Study: Humans are primary cause of global ocean warming
Pacific and Atlantic Ocean zonal average cross sections (surface to 700 m) of temperature changes for 1955 to 2011. Each globe represents a decadal average. The foreground is the most recent decade and preceding decades are in the background. Red represents warming ocean, white no change, and blue for cooling with respect to a 1957 to 1990 average. Data was provided from the National Oceanographic Data Centre (NODC) World Ocean Database (WOD). Image: Timo Bremer/LLNL
New research by a team of Lawrence Livermore National Laboratory (LLNL) scientists and international collaborators shows that the observed ocean warming over the last 50 years is consistent with climate models only if the models include the impacts of observed increases in greenhouse gas during the 20th century.
Though the new research is not the first study to identify a human influence on observed ocean warming, it is the first to provide an in-depth examination of how observational and modeling uncertainties impact the conclusion that humans are primarily responsible.
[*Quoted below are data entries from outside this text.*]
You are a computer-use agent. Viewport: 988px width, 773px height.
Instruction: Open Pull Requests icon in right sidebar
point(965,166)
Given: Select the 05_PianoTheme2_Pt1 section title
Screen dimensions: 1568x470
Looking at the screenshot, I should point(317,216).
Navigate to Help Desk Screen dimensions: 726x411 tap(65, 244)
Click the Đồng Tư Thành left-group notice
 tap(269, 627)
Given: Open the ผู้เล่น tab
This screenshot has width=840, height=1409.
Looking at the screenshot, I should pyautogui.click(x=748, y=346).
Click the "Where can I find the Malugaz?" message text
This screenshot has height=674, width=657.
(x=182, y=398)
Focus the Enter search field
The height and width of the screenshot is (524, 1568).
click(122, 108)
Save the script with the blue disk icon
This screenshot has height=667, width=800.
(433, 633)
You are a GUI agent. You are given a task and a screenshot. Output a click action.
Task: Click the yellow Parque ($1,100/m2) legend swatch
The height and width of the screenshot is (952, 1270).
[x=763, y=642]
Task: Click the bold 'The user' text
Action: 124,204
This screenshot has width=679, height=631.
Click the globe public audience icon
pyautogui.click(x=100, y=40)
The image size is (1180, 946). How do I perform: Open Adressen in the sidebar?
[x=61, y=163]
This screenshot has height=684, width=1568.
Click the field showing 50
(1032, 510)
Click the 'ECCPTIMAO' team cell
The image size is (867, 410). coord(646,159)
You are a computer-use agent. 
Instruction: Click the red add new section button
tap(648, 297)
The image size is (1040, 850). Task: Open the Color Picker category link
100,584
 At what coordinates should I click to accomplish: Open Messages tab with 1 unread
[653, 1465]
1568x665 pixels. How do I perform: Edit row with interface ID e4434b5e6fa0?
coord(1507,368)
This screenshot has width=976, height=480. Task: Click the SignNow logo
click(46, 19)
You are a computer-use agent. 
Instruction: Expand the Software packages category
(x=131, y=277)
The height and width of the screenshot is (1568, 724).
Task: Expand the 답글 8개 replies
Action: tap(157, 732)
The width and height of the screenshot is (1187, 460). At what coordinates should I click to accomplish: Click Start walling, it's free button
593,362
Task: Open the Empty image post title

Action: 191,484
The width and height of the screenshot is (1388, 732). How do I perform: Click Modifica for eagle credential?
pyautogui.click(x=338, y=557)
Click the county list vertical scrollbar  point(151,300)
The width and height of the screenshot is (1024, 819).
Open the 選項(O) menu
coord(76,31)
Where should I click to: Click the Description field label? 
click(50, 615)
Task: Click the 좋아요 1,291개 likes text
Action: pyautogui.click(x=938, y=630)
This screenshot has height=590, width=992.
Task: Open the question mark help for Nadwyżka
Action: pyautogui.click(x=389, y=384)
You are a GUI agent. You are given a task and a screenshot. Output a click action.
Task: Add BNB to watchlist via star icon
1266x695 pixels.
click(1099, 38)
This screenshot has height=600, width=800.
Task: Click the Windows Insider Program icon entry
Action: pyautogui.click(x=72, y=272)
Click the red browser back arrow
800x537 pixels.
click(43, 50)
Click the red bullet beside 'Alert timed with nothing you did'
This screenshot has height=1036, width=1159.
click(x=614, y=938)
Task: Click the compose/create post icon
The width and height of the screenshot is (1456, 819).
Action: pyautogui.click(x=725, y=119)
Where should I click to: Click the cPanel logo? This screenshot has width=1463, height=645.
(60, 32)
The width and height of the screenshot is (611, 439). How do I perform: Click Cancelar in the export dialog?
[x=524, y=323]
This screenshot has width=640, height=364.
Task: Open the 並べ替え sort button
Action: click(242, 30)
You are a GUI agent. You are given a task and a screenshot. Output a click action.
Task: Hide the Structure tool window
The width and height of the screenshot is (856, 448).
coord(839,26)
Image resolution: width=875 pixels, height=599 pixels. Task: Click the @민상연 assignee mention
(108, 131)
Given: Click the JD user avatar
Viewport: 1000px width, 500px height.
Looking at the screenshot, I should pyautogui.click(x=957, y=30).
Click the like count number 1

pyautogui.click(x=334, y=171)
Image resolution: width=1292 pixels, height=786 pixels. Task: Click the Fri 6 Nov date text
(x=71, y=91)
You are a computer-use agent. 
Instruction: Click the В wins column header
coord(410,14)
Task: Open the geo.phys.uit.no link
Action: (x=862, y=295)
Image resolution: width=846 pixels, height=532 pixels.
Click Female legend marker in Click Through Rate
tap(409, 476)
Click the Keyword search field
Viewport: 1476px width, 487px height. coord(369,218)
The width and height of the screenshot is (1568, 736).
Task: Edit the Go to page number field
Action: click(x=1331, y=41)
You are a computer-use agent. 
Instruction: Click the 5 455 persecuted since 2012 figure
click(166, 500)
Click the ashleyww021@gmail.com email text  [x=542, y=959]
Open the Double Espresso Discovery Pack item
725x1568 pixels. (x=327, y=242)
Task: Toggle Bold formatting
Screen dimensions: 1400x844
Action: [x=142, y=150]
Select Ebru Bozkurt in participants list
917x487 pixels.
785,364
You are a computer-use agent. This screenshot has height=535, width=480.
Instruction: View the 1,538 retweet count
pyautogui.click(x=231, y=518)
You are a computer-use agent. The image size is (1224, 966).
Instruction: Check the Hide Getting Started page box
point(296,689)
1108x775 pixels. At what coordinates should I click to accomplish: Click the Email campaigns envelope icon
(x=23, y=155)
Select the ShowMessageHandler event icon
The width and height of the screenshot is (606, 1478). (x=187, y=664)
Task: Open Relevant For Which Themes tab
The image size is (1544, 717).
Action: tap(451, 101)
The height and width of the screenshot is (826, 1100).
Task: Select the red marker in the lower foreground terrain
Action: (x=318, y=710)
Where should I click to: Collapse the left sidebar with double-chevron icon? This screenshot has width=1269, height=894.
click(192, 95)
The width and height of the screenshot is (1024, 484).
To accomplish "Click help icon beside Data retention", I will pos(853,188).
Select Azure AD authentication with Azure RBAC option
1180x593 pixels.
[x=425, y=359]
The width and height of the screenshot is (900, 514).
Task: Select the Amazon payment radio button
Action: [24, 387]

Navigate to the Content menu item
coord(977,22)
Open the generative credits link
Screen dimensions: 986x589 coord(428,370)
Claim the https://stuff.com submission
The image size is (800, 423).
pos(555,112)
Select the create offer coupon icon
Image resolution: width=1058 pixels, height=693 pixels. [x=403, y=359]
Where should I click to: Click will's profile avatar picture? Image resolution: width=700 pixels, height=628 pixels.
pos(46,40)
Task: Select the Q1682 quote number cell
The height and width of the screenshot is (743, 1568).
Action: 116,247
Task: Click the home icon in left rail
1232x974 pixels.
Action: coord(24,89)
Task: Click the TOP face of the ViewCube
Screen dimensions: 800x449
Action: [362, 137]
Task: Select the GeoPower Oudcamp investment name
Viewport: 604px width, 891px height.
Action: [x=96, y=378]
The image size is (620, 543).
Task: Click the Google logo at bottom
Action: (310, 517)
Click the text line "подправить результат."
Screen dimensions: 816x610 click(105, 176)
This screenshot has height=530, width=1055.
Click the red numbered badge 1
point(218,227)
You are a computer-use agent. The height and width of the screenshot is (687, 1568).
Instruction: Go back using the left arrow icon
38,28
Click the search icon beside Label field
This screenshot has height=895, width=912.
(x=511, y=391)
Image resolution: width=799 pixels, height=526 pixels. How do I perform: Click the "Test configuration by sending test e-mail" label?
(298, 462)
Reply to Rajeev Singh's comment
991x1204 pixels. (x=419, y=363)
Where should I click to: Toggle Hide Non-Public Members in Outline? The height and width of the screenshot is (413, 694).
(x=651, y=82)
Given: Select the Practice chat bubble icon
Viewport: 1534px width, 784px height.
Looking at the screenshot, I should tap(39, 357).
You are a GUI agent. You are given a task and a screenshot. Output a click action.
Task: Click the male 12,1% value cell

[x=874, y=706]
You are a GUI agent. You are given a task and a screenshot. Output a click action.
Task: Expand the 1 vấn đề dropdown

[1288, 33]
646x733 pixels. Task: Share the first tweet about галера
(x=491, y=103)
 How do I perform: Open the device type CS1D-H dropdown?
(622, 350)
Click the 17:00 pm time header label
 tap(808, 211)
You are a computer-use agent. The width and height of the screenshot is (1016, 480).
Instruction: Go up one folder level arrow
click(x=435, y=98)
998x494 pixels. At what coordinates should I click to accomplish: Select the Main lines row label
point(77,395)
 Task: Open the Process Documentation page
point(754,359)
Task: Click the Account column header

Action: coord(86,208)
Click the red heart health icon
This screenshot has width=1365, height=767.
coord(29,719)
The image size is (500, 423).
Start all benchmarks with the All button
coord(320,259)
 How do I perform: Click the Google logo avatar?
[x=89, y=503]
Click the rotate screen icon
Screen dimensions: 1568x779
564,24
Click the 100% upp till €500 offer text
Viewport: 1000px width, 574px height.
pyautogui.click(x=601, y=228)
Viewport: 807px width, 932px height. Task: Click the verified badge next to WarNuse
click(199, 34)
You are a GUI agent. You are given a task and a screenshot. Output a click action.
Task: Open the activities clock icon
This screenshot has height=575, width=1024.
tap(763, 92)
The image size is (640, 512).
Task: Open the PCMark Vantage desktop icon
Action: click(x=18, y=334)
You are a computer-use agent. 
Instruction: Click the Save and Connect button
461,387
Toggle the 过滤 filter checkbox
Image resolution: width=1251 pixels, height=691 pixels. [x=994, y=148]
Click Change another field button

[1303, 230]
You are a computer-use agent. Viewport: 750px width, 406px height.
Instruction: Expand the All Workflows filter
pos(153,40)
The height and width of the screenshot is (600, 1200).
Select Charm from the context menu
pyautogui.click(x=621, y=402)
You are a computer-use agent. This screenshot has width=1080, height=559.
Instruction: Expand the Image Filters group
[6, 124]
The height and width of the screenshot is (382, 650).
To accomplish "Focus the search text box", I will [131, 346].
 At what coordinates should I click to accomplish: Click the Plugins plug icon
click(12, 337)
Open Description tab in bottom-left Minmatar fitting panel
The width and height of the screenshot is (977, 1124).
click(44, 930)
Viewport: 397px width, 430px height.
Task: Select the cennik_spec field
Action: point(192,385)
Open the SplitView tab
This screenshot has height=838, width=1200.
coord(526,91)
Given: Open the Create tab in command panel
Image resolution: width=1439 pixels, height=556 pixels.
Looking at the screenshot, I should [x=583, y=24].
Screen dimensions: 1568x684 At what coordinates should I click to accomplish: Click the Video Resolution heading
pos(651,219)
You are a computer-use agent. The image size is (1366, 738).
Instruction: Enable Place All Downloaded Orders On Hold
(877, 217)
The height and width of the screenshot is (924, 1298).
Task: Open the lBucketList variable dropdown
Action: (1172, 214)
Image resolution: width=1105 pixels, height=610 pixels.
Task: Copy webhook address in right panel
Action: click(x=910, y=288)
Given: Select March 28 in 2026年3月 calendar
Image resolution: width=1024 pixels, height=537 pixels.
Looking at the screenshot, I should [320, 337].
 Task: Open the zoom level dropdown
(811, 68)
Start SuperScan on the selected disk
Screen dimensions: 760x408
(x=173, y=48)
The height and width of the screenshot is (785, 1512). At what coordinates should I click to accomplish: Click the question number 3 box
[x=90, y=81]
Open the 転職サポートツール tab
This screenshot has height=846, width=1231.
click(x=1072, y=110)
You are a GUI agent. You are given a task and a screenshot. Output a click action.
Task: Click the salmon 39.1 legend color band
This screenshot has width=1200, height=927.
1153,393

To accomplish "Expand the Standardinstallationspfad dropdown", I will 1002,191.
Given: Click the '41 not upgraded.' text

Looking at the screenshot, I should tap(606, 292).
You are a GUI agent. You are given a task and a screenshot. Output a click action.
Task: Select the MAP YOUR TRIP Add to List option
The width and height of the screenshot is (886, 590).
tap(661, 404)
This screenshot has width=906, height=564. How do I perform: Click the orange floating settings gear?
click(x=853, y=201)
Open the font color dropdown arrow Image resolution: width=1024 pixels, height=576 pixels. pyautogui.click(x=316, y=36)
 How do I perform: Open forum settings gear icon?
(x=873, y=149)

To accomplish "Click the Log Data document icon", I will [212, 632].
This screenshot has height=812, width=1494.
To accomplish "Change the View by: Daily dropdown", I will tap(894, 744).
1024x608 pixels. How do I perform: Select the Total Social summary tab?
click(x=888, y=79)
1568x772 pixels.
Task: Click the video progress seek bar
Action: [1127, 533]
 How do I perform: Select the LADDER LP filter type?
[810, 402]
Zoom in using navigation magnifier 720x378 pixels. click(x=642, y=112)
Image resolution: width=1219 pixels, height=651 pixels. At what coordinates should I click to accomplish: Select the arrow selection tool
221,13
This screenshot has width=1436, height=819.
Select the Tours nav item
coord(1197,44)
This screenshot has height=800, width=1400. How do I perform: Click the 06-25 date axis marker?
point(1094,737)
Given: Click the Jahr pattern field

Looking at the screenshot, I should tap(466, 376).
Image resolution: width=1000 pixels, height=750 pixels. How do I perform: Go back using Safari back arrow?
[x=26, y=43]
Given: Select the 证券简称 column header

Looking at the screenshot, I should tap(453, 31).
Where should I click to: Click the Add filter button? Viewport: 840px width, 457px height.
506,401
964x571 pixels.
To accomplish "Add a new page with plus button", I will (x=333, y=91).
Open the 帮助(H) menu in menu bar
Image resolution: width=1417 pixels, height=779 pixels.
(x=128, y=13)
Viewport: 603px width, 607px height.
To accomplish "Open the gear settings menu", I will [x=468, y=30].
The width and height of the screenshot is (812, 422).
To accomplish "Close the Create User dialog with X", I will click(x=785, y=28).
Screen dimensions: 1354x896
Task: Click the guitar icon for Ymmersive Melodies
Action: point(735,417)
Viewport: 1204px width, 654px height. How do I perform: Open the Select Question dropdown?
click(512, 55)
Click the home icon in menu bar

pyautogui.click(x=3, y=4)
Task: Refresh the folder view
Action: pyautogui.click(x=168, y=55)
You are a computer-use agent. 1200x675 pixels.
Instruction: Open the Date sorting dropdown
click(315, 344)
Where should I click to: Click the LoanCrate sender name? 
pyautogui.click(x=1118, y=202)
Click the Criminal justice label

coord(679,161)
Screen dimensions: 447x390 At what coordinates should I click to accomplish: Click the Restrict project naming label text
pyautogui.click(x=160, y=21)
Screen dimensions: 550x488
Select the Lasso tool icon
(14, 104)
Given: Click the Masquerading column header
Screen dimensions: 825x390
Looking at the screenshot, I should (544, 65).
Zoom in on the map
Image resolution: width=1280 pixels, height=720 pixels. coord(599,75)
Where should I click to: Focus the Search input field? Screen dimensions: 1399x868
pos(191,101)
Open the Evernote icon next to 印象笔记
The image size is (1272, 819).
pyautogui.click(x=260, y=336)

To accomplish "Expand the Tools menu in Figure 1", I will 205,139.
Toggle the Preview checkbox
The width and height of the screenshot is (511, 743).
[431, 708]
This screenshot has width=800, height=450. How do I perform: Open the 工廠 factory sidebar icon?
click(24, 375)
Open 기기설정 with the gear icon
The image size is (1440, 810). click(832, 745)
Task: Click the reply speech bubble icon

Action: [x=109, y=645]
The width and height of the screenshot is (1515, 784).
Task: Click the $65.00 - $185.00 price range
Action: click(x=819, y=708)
"We have taken a closer look at factors that influence these results," said Peter Gleckler, an LLNL climate scientist and lead author of the new study that appears in Nature Climate Change. "The bottom line is that this study substantially strengthens the conclusion that most of the observed global ocean warming over the past 50 years is attributable to human activities."
The group looked at the average temperature (or heat content) in the upper layers of the ocean. The observed global average ocean warming (from the surface to 700 m) is approximately 0.025 C per decade, or slightly more than 1/10th of a degree Celsius over 50 years. The sub-surface ocean warming is noticeably less than the observed Earth surface warming, primarily because of the relatively slow transfer of ocean surface warming to lower depths. Nevertheless, because of the ocean's enormous heat capacity, the oceans likely account for more than 90% of the heat accumulated over the past 50 years as the Earth has warmed.
In this study the team, including observational experts from the United States, Japan and Australia, examined the causes of ocean warming using improved observational estimates. They also used results from a large multi-model archive of control simulations (that don't include the effects of humans, but do include natural variability), which were compared to simulations that included the effects of the observed increase in greenhouse gases over the 20th century.
"By using a "multi-model ensemble," we were better able to characterize decadal-scale natural climate variability, which is a critical aspect of the detection and attribution of a human-caused climate change signal. What we are trying to do is determine if the observed warming pattern can be explained by natural variability alone," Gleckler said. "Although we performed a series of tests to account for the impact of various uncertainties, we found no evidence that simultaneous warming of the upper layers of all seven seas can be explained by natural climate variability alone. Humans have played a dominant role."